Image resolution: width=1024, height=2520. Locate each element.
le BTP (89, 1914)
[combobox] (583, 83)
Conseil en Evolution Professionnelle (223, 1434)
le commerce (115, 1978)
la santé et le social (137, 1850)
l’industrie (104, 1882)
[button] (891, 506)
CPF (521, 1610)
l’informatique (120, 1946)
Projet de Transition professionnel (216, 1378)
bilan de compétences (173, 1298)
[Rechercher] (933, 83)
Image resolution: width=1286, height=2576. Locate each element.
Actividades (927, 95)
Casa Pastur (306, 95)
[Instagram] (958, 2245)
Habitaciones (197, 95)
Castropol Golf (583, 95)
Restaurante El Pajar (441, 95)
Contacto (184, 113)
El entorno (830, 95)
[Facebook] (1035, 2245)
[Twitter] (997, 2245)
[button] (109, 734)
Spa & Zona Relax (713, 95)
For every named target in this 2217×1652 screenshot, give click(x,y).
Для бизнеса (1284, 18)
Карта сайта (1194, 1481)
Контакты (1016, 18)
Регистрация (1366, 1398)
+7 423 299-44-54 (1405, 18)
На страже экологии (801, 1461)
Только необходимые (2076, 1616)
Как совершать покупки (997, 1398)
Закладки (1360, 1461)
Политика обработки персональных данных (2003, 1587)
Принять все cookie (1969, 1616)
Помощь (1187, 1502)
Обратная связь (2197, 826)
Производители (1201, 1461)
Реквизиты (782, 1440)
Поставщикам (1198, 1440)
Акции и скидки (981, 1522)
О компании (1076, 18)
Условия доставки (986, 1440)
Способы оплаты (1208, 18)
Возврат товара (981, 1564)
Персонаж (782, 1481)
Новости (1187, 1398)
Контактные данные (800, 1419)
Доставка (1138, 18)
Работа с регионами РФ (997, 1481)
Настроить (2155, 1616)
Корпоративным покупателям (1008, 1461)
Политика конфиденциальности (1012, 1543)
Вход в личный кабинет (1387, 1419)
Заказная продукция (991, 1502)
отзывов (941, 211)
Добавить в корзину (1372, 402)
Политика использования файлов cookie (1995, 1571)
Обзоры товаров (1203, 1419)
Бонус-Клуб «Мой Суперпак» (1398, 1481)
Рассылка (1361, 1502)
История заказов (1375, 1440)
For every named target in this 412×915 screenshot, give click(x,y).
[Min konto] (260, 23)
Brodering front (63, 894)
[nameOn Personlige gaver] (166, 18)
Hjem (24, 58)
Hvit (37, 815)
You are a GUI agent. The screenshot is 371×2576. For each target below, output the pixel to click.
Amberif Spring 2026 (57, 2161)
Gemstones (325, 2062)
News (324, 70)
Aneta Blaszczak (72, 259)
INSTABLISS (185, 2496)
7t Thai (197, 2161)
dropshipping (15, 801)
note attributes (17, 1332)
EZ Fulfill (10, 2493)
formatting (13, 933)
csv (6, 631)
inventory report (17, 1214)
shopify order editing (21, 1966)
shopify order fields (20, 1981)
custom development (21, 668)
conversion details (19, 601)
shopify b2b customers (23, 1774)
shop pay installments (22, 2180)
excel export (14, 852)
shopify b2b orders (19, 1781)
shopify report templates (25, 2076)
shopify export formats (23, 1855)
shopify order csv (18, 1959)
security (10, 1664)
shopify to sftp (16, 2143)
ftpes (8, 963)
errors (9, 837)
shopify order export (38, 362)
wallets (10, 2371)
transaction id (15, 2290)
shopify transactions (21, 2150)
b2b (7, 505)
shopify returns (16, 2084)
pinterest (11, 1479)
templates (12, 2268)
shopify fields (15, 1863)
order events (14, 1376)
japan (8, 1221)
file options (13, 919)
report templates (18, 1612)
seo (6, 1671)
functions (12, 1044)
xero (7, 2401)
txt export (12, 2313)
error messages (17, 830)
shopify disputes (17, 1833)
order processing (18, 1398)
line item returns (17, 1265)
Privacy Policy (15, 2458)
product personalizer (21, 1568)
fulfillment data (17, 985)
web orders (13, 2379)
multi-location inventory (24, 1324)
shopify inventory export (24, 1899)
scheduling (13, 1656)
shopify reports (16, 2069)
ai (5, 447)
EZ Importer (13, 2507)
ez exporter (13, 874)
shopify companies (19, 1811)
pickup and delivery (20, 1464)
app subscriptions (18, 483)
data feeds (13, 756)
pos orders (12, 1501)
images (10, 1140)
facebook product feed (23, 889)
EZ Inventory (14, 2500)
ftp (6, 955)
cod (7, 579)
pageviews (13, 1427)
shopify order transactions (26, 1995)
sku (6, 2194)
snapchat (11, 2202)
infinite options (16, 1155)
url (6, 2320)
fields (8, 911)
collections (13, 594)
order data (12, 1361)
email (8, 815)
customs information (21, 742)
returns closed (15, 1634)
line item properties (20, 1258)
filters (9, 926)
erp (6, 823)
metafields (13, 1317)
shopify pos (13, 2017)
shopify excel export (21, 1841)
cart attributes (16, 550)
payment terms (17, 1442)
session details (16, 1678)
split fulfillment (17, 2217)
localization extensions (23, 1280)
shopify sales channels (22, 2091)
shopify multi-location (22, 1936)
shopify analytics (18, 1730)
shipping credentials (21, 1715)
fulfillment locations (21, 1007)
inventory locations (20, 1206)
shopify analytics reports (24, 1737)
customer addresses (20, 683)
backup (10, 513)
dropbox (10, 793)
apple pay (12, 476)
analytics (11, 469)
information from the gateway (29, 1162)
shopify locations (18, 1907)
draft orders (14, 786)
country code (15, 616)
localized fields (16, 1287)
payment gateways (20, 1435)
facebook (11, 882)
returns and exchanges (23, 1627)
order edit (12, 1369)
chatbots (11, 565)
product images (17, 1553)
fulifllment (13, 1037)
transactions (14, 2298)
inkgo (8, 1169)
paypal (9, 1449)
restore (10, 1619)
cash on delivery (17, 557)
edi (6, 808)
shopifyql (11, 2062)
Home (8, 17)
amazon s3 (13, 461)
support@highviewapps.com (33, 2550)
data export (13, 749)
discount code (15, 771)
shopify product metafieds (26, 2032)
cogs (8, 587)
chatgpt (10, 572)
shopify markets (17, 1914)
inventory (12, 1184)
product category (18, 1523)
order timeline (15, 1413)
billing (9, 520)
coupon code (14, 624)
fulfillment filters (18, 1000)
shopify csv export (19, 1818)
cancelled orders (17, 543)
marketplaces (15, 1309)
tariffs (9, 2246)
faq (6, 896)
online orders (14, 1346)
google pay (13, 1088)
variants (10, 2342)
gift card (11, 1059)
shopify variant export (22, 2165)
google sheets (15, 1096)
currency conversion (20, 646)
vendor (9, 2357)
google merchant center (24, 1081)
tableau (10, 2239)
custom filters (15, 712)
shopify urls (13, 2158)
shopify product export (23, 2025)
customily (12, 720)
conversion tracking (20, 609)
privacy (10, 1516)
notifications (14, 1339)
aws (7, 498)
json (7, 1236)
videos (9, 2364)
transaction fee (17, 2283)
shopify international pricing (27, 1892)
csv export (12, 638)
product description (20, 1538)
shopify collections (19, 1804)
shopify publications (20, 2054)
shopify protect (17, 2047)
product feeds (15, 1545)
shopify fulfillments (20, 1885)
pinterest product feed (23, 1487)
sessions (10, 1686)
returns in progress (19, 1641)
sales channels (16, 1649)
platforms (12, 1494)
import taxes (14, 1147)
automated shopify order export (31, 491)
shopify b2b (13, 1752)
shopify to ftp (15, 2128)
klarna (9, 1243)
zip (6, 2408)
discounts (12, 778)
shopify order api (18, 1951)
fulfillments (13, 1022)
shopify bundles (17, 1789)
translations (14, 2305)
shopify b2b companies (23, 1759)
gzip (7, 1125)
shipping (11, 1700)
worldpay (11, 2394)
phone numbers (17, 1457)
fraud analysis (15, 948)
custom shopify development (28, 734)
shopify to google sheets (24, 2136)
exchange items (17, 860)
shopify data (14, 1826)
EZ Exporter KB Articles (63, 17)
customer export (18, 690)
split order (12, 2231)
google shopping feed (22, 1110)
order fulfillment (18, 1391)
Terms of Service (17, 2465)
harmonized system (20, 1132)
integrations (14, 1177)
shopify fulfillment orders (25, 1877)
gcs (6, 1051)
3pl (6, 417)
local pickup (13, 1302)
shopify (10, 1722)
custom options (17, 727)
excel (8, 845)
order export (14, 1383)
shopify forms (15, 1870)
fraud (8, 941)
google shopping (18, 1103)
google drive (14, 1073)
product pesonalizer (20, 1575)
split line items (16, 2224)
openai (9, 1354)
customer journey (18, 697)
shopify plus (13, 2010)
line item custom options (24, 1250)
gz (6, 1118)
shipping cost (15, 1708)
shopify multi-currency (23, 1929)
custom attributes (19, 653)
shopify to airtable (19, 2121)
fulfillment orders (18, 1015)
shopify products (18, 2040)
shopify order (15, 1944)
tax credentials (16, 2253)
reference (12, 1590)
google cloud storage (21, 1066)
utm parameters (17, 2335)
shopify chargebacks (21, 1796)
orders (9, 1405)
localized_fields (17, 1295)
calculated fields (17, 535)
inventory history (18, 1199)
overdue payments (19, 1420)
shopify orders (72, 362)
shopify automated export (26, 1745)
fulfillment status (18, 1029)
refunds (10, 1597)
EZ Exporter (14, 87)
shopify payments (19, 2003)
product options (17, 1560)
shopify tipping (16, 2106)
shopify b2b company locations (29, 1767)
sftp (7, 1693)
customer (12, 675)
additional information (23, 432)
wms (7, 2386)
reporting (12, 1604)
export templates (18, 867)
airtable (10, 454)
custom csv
* * *
What you should do: For the listing above, print only the lines starting at the line containing "currency conversion (20, 646)" and ending at the line containing "harmonized system (20, 1132)", exactly, both included.

Answer box:
currency conversion (20, 646)
vendor (9, 2357)
google merchant center (24, 1081)
tableau (10, 2239)
custom filters (15, 712)
shopify urls (13, 2158)
shopify product export (23, 2025)
customily (12, 720)
conversion tracking (20, 609)
privacy (10, 1516)
notifications (14, 1339)
aws (7, 498)
json (7, 1236)
videos (9, 2364)
transaction fee (17, 2283)
shopify international pricing (27, 1892)
csv export (12, 638)
product description (20, 1538)
shopify collections (19, 1804)
shopify publications (20, 2054)
shopify protect (17, 2047)
product feeds (15, 1545)
shopify fulfillments (20, 1885)
pinterest product feed (23, 1487)
sessions (10, 1686)
returns in progress (19, 1641)
sales channels (16, 1649)
platforms (12, 1494)
import taxes (14, 1147)
automated shopify order export (31, 491)
shopify b2b (13, 1752)
shopify to ftp (15, 2128)
klarna (9, 1243)
zip (6, 2408)
discounts (12, 778)
shopify order api (18, 1951)
fulfillments (13, 1022)
shopify bundles (17, 1789)
translations (14, 2305)
shopify b2b companies (23, 1759)
gzip (7, 1125)
shipping (11, 1700)
worldpay (11, 2394)
phone numbers (17, 1457)
fraud analysis (15, 948)
custom shopify development (28, 734)
shopify to google sheets (24, 2136)
exchange items (17, 860)
shopify data (14, 1826)
EZ Exporter KB Articles (63, 17)
customer export (18, 690)
split order (12, 2231)
google shopping feed (22, 1110)
order fulfillment (18, 1391)
Terms of Service (17, 2465)
harmonized system (20, 1132)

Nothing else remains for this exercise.